GEMMA MEROLA: POETESSA E PITTRICE, PUBBLICA “LE POESIE DELLA MIA VITA”

 

Paolo Mesolella

 

Caserta24ore, 10 agosto 2008

 

La poesia (ma anche la pittura) Gemma Merola ce l’ha nel sangue.

 

“Sono nata – dice – con questa predisposizione e fin da piccola ho iniziato a scrivere versi. Lo stesso mi è capitato di fare per la pittura, mi veniva da dentro un forte desiderio di scrivere e raffigurare quel che sentivo o vedevo: mio padre, il mio maestro, gli ambienti in cui vivevo”.

 

Nelle notti insonni, scrive “quando il mio cuore era angosciato, la poesia arrivava come un temporale”, una poesia malinconica perché “scrivere poesie è come tagliare di sé ogni volta un pezzettino”.

 

Gemma Merola, 71 anni, autodidatta di Zuni, entusiasma chiunque per il suo grande amore verso l’arte.
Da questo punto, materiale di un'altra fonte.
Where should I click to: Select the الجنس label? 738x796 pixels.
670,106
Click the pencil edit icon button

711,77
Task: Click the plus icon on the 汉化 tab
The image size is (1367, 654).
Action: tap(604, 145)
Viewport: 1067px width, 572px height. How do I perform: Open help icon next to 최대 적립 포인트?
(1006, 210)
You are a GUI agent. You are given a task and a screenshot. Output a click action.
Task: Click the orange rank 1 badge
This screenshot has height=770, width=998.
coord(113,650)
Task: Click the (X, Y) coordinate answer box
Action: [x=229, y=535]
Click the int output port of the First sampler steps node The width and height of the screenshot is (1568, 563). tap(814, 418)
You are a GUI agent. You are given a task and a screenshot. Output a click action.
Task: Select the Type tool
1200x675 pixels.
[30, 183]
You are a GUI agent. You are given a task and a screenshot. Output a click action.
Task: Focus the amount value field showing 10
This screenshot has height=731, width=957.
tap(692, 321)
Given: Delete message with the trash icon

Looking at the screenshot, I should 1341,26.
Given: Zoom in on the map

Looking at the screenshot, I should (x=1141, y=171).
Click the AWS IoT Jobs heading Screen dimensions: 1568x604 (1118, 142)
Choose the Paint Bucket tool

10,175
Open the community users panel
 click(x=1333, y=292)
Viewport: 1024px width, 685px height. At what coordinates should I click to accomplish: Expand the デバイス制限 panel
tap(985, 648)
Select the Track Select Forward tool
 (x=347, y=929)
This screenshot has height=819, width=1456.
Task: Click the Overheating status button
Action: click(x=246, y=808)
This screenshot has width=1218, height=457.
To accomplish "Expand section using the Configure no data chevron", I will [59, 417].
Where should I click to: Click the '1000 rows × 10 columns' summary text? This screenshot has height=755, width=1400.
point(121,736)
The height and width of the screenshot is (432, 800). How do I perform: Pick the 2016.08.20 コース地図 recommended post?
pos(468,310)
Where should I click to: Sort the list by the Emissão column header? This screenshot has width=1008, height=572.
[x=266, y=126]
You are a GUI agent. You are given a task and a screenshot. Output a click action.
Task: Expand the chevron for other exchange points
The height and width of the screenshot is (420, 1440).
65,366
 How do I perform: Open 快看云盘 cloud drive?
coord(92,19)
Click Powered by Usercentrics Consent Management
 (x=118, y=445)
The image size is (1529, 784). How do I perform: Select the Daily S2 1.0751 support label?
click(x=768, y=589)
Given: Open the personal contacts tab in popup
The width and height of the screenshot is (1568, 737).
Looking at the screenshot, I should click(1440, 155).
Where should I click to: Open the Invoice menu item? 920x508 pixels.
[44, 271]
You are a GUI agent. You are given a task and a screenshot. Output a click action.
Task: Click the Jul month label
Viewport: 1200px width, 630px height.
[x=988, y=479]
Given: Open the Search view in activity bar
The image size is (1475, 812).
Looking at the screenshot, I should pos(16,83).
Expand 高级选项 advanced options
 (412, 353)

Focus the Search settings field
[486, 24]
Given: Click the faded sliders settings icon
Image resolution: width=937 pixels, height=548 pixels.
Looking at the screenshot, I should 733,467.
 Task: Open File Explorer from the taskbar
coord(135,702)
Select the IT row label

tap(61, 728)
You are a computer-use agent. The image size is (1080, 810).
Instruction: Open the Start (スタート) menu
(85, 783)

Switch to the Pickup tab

Un’arte che è stata la sua passione di tutta la vita. E che gli ha dato anche qualche soddisfazione: due mostre a Calvi e la pubblicazione dei suoi versi nell’antologia poetica “le poesie della mia vita” curata dal prof. Paolo Mesolella per Caserta24ore. Dei suoi tre quadri “Il Cristo in bianco e nero”, “Il gatto arrabbiato” e “la rosa bruciata”, ha detto il pittore Nicola Migliozzi, bisognerebbe fare un trittico da conservare gelosamente.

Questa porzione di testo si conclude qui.